# Work instruction:
Of the lines listed below, return exactly those that run from the line containing "The height and width of the screenshot is (370, 657)." through the line containing "Switch to tree outline index view", both included.
START Available data
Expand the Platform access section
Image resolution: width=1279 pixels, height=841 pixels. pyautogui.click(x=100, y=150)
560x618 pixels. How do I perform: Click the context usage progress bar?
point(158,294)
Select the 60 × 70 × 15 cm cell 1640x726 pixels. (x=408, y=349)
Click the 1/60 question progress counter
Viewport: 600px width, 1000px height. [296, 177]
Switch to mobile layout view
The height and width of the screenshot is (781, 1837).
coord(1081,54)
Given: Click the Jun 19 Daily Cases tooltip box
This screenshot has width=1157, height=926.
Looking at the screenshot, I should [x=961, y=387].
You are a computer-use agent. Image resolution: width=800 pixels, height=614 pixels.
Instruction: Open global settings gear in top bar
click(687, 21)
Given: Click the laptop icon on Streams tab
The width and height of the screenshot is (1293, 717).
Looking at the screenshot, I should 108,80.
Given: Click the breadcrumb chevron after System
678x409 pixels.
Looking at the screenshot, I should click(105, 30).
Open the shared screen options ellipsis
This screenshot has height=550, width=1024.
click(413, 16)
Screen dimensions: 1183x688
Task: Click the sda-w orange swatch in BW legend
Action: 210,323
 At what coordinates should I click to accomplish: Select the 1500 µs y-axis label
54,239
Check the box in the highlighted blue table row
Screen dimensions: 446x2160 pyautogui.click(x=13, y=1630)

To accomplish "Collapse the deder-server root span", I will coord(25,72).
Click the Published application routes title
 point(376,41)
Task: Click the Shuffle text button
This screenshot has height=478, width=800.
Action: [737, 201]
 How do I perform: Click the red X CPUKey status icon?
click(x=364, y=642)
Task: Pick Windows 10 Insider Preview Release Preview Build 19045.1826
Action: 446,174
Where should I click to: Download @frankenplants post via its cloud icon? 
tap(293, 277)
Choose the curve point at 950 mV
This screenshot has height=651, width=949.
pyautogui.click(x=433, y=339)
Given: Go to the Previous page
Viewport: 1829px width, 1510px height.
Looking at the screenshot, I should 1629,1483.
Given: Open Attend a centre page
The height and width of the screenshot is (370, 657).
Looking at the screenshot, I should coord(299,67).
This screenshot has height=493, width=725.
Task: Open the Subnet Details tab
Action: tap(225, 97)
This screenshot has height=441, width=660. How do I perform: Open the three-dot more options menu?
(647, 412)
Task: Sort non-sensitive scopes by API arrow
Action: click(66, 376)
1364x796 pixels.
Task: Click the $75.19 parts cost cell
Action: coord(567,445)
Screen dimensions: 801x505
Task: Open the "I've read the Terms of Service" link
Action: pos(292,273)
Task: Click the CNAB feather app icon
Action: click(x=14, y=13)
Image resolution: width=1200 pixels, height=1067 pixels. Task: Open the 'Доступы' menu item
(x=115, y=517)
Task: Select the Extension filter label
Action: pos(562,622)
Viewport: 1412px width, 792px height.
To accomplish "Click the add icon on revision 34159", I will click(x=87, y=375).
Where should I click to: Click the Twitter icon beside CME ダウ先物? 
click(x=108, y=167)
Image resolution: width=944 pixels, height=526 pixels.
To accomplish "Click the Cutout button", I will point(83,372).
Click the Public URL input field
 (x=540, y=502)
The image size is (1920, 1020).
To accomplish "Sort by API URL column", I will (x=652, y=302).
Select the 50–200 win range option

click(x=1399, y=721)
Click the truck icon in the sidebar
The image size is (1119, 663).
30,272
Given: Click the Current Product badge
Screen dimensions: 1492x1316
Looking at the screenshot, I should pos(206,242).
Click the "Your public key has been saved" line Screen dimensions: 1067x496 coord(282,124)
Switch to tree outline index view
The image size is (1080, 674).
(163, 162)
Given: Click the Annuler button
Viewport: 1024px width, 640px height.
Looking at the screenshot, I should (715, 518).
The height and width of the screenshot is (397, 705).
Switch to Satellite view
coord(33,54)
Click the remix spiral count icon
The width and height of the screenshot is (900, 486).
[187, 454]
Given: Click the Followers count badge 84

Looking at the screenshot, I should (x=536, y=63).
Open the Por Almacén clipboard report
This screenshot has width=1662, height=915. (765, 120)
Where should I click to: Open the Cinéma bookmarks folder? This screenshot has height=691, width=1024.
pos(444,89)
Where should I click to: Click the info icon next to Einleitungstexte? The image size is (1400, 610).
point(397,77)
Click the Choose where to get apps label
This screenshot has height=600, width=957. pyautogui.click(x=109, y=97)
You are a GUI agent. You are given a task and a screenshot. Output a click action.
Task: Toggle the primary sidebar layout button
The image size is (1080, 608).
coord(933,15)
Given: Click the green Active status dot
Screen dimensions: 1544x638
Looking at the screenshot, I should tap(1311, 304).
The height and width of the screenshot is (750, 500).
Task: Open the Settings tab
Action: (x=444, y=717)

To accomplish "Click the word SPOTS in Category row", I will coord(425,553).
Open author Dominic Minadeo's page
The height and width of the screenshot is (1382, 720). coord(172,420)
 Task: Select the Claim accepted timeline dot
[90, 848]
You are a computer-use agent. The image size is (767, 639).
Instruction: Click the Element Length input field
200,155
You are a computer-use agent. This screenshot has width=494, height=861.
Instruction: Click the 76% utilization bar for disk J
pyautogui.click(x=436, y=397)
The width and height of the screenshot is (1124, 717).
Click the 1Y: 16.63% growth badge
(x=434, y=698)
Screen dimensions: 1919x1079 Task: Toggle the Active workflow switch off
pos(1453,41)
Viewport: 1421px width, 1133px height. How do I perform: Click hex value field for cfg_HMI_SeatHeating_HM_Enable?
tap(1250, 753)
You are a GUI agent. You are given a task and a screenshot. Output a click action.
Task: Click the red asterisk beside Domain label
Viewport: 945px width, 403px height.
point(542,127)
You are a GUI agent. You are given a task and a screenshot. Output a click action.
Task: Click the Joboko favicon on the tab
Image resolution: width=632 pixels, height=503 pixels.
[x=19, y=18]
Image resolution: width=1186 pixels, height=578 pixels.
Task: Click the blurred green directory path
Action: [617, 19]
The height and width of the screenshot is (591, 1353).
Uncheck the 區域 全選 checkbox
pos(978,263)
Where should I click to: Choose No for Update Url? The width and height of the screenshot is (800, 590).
END Available data
# Your solution:
The height and width of the screenshot is (370, 657).
Looking at the screenshot, I should coord(299,67).
This screenshot has height=493, width=725.
Task: Open the Subnet Details tab
Action: tap(225, 97)
This screenshot has height=441, width=660. How do I perform: Open the three-dot more options menu?
(647, 412)
Task: Sort non-sensitive scopes by API arrow
Action: click(66, 376)
1364x796 pixels.
Task: Click the $75.19 parts cost cell
Action: coord(567,445)
Screen dimensions: 801x505
Task: Open the "I've read the Terms of Service" link
Action: pos(292,273)
Task: Click the CNAB feather app icon
Action: click(x=14, y=13)
Image resolution: width=1200 pixels, height=1067 pixels. Task: Open the 'Доступы' menu item
(x=115, y=517)
Task: Select the Extension filter label
Action: pos(562,622)
Viewport: 1412px width, 792px height.
To accomplish "Click the add icon on revision 34159", I will click(x=87, y=375).
Where should I click to: Click the Twitter icon beside CME ダウ先物? 
click(x=108, y=167)
Image resolution: width=944 pixels, height=526 pixels.
To accomplish "Click the Cutout button", I will point(83,372).
Click the Public URL input field
 (x=540, y=502)
The image size is (1920, 1020).
To accomplish "Sort by API URL column", I will (x=652, y=302).
Select the 50–200 win range option

click(x=1399, y=721)
Click the truck icon in the sidebar
The image size is (1119, 663).
30,272
Given: Click the Current Product badge
Screen dimensions: 1492x1316
Looking at the screenshot, I should pos(206,242).
Click the "Your public key has been saved" line Screen dimensions: 1067x496 coord(282,124)
Switch to tree outline index view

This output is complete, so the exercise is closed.